— TASK ITEM —
Return exactly the final stretch of the records below, opening with the line that contains "[Link to Youtube] (1195, 582)" and closing with the last line.

— STUDY MATERIAL —
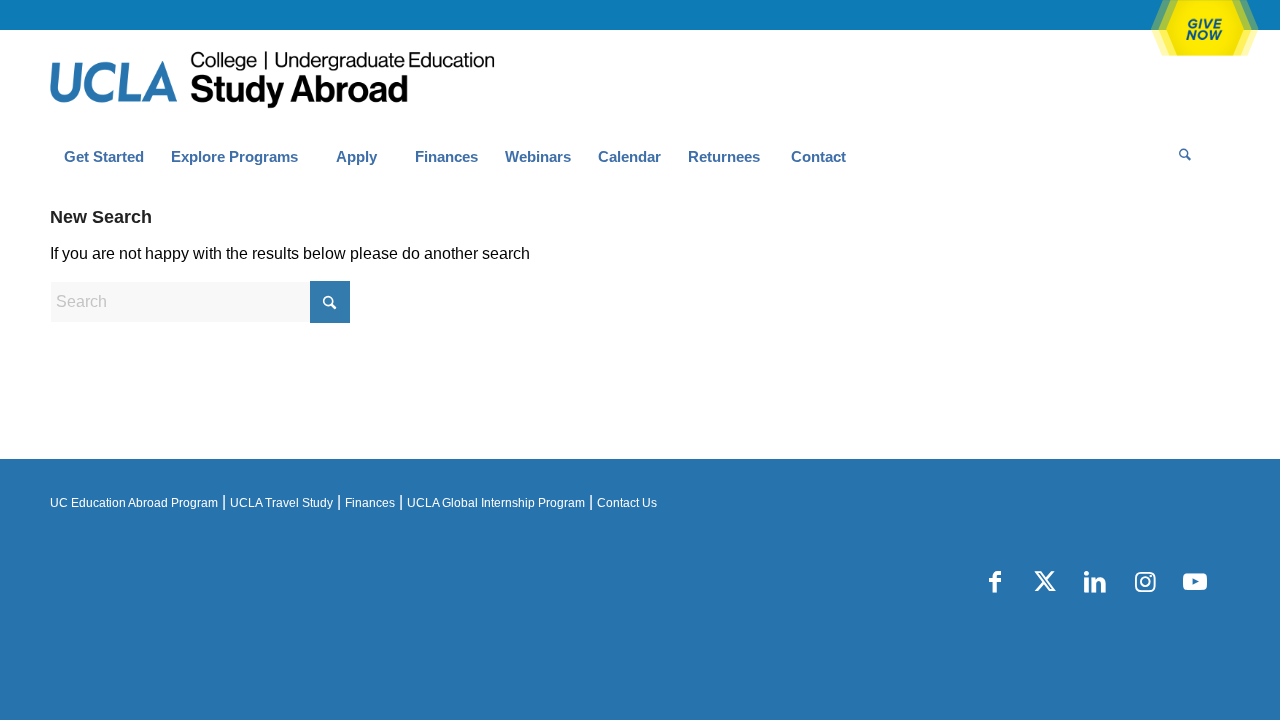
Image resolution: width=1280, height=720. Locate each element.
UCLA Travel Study (281, 503)
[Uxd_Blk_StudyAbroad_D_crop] (323, 81)
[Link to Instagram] (1145, 582)
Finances (370, 503)
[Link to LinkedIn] (1095, 582)
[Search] (1185, 157)
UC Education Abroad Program (134, 503)
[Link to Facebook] (995, 582)
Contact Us (627, 503)
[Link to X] (1045, 582)
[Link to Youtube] (1195, 582)
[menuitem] (103, 157)
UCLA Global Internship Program (496, 503)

— EXERCISE RESULT —
[Link to Youtube] (1195, 582)
[menuitem] (103, 157)
UCLA Global Internship Program (496, 503)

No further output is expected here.